Fig 3.

LidA binds to Rab1 and phosphoinositides through its central coiled-coil region. (A) Schematic of LidA regions used for binding studies. (B) Purified full-length LidA and LidA variants. (C) Binding to Rab1 is mediated by the central region of LidA. Pulldown of constitutively active Rab1aQ70L or inactive Rab1aS25N by purified LidA or LidA variants (N-LidA, M-LidA, and C-LidA) immobilized on agarose beads was performed. Beads were incubated for 2 h at 4°C in the presence of a molar excess of either form of Rab1, and Rab1 bound to bead-immobilized proteins was detected by Western blotting. (D) The central region of LidA protects GTP-Rab1 from EDTA-mediated guanosine extraction. Rab1 was loaded with [γ³⁵S]GTP and preincubated with full-length LidA or a truncated version of LidA for 1 min at room temperature. The release of radiolabeled guanosine nucleotides from Rab1 was stimulated by the addition of EDTA (20 mM final concentration). Loss of radioactive nucleotide was monitored by a filter-binding assay. Data are means ± standard deviations from three independent experiments. (E) The central region of LidA mediates binding to phosphoinositides.
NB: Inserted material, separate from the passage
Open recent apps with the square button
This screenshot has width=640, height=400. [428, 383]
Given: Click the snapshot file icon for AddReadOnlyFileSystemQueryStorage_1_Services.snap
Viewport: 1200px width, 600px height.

PIP Strip assays of full-length LidA or truncated versions of LidA (LPA, lysophosphatidic acid; LPC, lysophosphocholine; PtdIns, phosphatidylinositol; PE, phosphatidylethanolamine; PC, phosphatidylcholine; SIP, sphingosine-1-phosphate; P, phosphate; P₂, biphosphate; P₃, triphosphate; PA, phosphatidic acid; PS, phosphatidylserine). LidA binding was detected using anti-LidA antibody.